DNA polymerase I, it turns out, is not the main enzyme involved in replicating the bacterial chromosome. When the gene encoding the enzyme was mutated in E. coli, the bacteria were still able to replicate their chromosomes. They were, however, deficient in DNA repair. This suggested that DNA polymerase I is primarily involved in DNA repair (although it does play a role in replication, as we will see), and that another yet-to-be-discovered enzyme would be responsible for replication.

Eventually, two other DNA polymerases were identified, and named DNA polymerases II and III. These both had 5' to 3' polymerase activity like DNA polymerase I, and 3' to 5' exonuclease activity. Neither of these enzymes had the 5' to 3' exonuclease activity found in DNA polymerase I. The various enzyme activities of the different polymerases are summarized in the table below.

DNA polymerase III turns out to be the main enzyme involved in DNA replication. DNA polymerase II is a minor enzyme involved in DNA repair. DNA polymerase I is the main polymerase involved in DNA repair, and plays a specialized role in DNA replication, using its 5' to 3' exonuclease activity.

The Mechanism of Prokaryotic DNA Replication

As mentioned above, DNA replication in E. coli begins at OriC. It starts when the polypeptide products of the dnaA gene bind to the origin. These polypeptides cause localized strand separation. This allows a complex of the protein products of the dnaB and dnaC genes to bind. This complex acts as a helicase, which functions to unwind the DNA further. This unwinding produces the two replication forks. The unwound single-stranded region is kept single stranded through the action of single-strand binding proteins. There are other proteins that are found at the replication forks at this time, but their function is not well understood, so they will not be addressed.

At this point, a primer is needed so that DNA polymerase III can begin to act. As mentioned earlier, DNA synthesis needs a primer, so how is a primer produced? An enzyme called primase serves this purpose, by synthesizing a short stretch of RNA (generally from 5 to 15 nucleotides in length). RNA synthesis does not require a primer, so primase (which is a type of enzyme called an RNA polymerase) is able to synthesize a short primer where needed. Once this primer is made, DNA synthesis can begin, extending the polynucleotide chain originating with the RNA primer. Priming and synthesis occurs on both strands in the helicase complex moves along the parental DNA, shifting the replication fork, and allowing synthesis to continue.

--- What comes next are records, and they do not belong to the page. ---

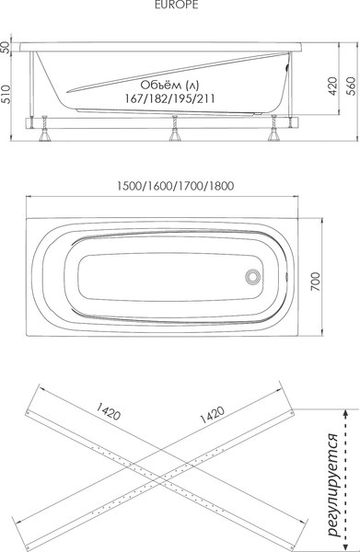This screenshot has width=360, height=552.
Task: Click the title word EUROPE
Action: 180,6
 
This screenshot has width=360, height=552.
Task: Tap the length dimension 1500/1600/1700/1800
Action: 175,185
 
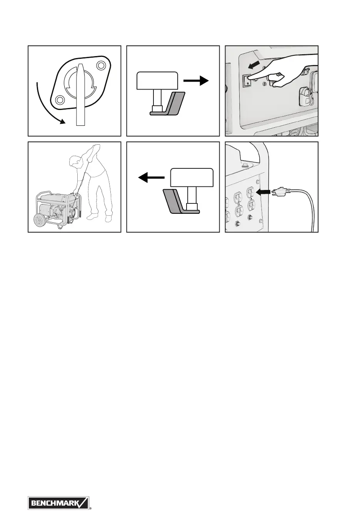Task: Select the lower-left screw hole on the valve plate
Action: [x=60, y=100]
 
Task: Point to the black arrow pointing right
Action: [x=196, y=81]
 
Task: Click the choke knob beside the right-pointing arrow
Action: [x=158, y=80]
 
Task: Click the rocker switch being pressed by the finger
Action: [x=247, y=80]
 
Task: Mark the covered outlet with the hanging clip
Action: [x=307, y=96]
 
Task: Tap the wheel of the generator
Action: [x=40, y=222]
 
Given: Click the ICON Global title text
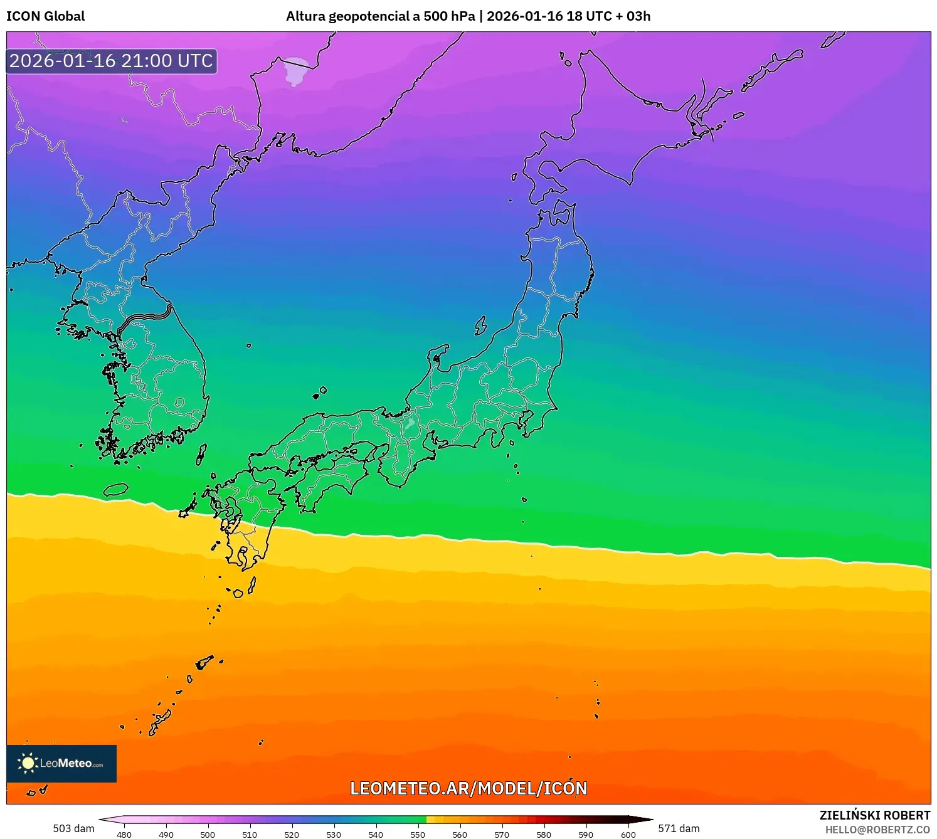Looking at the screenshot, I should [46, 16].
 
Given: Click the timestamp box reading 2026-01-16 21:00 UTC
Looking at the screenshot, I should [112, 61].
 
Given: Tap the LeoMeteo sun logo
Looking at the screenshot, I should [28, 762].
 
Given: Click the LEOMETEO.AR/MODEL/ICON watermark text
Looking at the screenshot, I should [468, 788].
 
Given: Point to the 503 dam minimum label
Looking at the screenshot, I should [73, 828].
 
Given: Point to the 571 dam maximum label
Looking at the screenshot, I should [679, 828].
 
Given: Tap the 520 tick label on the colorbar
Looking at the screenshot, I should [292, 835].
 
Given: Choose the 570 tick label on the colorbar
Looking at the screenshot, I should [502, 835].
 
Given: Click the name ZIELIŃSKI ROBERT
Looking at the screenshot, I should [875, 815].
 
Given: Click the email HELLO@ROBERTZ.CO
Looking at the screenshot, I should [877, 830].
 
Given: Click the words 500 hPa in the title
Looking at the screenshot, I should [449, 16].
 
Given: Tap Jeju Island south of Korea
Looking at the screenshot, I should [115, 489].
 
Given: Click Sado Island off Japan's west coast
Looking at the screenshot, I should [480, 325].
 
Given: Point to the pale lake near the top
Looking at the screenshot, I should [295, 71].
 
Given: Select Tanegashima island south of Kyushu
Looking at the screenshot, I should [252, 585].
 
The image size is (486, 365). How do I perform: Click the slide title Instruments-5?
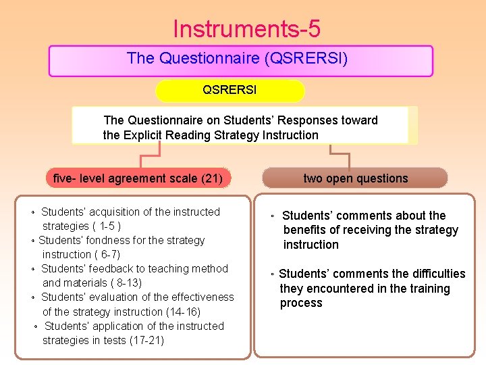[246, 29]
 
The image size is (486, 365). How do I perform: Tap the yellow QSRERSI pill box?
[230, 90]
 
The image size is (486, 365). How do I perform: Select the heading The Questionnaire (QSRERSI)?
[237, 59]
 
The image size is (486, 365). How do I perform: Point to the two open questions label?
[355, 178]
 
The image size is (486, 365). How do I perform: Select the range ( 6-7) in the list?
[106, 254]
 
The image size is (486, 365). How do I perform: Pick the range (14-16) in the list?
[183, 312]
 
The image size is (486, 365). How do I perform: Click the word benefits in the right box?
[304, 230]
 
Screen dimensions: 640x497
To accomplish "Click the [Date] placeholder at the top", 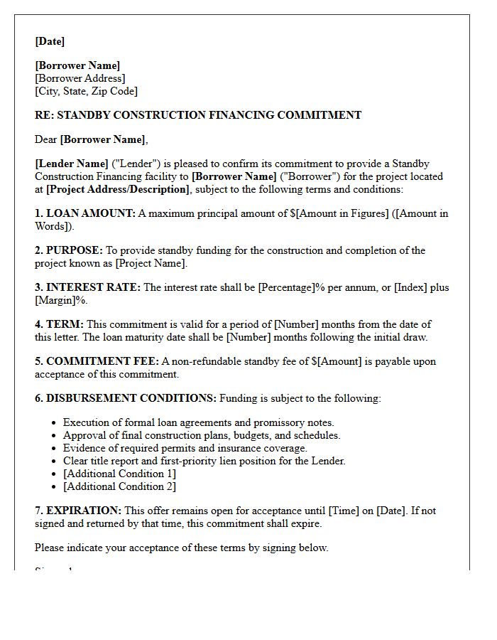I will click(50, 41).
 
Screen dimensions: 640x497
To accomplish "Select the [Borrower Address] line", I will click(80, 78).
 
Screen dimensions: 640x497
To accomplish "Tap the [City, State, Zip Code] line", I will click(86, 91).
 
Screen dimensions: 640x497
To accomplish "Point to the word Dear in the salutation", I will click(46, 139).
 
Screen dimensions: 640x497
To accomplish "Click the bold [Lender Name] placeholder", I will click(72, 164).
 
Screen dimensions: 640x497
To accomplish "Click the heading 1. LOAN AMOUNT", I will click(85, 213).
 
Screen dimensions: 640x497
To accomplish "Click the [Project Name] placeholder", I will click(151, 263).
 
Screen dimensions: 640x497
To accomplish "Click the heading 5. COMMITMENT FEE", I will click(97, 361).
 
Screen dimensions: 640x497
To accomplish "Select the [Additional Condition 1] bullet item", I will click(119, 474).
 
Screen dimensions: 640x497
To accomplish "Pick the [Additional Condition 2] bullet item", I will click(119, 486).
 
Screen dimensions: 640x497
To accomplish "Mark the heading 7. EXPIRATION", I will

This leads to another problem that has to be solved. As more DNA unwinds, and the replication fork moves along, synthesis of one strand (the lower strand in the diagram) can just continue, following the movement of the replication fork. The other strand being synthesized, however, cannot do this. As the replication fork moves along, it leaves a gap behind, as shown in panel B of the figure. To compensate for this, a second RNA primer must be synthesized a bit behind the first one, and DNA synthesized until it reaches the first primer (this is shown in panel C). You can easily imagine that as the replication fork progresses a bit further, this process will have to be repeated. Therefore, at each replication fork, the synthesis of one new DNA strand (the lower one in the figure) is continuous, while synthesis of the other strand must be accomplished in small increments, short stretch after short stretch; this type of synthesis is termed discontinuous. The strand of DNA that is synthesized continuously is called the leading strand, and the strand that is synthesized discontinuously is called the lagging strand. The small fragments of DNA making up the lagging strand are named Okazaki fragments, after the researcher who discovered them. Okazaki fragments are typically about 1000 to 2000 nucleotides each.

Discontinuous replication solves one problem but still leaves one matter unsettled: the lagging strand will be composed of individual, unjoined fragments of DNA and RNA. This is where DNA polymerase I comes into play. DNA polymerase I uses its 5' to 3' exonuclease activity to digest away the primer RNA, and replaces the primer with DNA by extending the strand from the adjacent Okazaki fragment. At this point all that is left to be done is to physically join the Okazaki fragments. This is accomplished by an enzyme known as DNA ligase. DNA ligase is able to join the 5' end of one DNA strand to the 3' end of another DNA strand.